In the 1900s, many Dutch and Belgian immigrants began settling in the "Banana Belt" region of southern Ontario. Many of these immigrants began vegetable farming around the towns of Simcoe, Leamington, and Harrow along the shore of Lake Erie. In the 1950s, the vegetable growers of this region began petitioning for the breeding rights and licensing for a yellow-fleshed potato like ones they were used to growing in Europe. For Gary Johnston, this began the nearly 30-year development of the 'Yukon Gold' potato.

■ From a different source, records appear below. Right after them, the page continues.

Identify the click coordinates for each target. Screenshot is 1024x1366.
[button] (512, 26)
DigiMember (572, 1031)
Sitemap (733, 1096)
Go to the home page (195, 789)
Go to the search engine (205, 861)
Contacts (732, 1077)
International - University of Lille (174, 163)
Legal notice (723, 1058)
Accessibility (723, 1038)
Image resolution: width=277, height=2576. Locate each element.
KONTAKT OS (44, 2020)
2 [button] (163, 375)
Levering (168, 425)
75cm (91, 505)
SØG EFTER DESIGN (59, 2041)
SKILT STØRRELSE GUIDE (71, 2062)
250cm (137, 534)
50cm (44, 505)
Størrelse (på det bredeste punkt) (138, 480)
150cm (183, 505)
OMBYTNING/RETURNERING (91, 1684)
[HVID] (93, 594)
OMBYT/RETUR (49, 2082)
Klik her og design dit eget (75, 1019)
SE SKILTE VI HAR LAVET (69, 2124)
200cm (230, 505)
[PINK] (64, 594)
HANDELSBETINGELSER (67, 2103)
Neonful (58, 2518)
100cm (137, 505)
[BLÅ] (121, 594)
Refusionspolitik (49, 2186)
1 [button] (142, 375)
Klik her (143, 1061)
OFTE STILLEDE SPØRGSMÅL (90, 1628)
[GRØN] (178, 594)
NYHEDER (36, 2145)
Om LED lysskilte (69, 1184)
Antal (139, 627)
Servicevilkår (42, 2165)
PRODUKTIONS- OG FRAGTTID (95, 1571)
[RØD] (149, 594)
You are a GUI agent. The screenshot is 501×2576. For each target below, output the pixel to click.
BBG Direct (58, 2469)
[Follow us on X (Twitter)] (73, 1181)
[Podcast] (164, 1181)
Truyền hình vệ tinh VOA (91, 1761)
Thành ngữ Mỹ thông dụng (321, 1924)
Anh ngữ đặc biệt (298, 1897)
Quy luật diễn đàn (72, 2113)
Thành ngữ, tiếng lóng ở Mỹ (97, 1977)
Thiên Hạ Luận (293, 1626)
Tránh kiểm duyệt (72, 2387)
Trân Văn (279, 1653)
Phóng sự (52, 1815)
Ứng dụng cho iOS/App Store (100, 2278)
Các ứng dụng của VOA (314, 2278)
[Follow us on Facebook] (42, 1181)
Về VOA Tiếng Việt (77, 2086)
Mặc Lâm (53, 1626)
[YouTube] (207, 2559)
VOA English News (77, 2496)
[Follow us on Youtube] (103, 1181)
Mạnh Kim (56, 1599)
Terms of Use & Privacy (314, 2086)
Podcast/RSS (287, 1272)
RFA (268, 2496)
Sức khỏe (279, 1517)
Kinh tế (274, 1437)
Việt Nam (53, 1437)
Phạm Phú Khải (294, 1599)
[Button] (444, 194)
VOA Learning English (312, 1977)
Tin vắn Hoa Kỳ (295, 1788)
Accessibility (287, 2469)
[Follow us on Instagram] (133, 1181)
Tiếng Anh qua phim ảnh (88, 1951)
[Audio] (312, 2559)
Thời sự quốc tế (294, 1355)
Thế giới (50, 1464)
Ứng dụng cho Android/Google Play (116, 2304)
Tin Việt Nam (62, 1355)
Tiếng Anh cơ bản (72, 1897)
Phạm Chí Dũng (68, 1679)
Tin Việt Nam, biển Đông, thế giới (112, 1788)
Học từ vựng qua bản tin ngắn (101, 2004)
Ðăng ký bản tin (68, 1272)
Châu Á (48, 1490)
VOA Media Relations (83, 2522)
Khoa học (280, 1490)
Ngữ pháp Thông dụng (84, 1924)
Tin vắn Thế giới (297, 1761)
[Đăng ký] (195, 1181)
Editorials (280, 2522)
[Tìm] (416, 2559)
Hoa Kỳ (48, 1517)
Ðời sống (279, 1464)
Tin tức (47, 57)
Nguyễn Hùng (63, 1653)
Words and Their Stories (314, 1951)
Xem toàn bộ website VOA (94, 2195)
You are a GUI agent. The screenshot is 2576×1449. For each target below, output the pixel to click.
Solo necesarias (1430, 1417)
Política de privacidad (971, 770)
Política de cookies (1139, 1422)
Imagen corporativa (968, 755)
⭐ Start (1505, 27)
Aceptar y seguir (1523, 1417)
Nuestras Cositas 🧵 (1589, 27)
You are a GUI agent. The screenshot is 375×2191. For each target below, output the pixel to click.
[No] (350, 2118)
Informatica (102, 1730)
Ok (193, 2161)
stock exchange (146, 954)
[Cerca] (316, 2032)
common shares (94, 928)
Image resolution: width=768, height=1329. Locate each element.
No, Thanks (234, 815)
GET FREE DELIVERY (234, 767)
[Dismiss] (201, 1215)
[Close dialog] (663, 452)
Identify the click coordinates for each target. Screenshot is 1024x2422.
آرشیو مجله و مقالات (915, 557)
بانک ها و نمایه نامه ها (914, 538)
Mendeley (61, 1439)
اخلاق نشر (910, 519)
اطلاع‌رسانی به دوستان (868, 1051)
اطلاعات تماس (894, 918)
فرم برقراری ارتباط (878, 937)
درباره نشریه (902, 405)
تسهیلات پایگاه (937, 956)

In 1953, Johnston was a lab technician in the potato development laboratory at the Ontario Agriculture College and he led a team that cross-bred two varieties to create the new type. In 1959, one of Johnston’s graduate students, a young man originally from Peru, told him of a small, rough, deep-yellow-fleshed potato (Solanum stenotomum goniocalyx, known as papa amarilla, Spanish for "yellow potato") that was grown by the many indigenous communities in the Peruvian Andes. In Lima, this cultivar is considered a delicacy for its bright colour and distinct flavour. After trying these Peruvian potatoes, Johnston set out to breed a potato with the same colour and flavor characteristics, but larger in size and with a smoother shape, similar to the potatoes being grown in that part of Southwestern Ontario. In 1966, the development team made their first cross between a W5289-4 (2× cross between 'Yema de huevo' and 2× Katahdin) and a 'Norgleam' potato native to North Dakota. After the 66th cross that year, a true-breeding seed was produced, and the G6666 was created.

The early name for the new cultivar was "Yukon", for the Yukon River involved in the Klondike Gold Rush in Northern Canada. Charlie Bishop, or Walter Shy according to some sources, suggested adding "Gold" to describe the colour and appearance. "It was a revolutionary concept ... He was a pioneer. He [Johnston] had the vision for yellow-fleshed potatoes", said Hielke De Jong, a potato breeder with Agriculture and Agri-Food Canada. Johnston also developed and brought 15 other potato varieties to market while at the Ontario Agriculture College lab, where he had been seconded by his employer, Agriculture Canada.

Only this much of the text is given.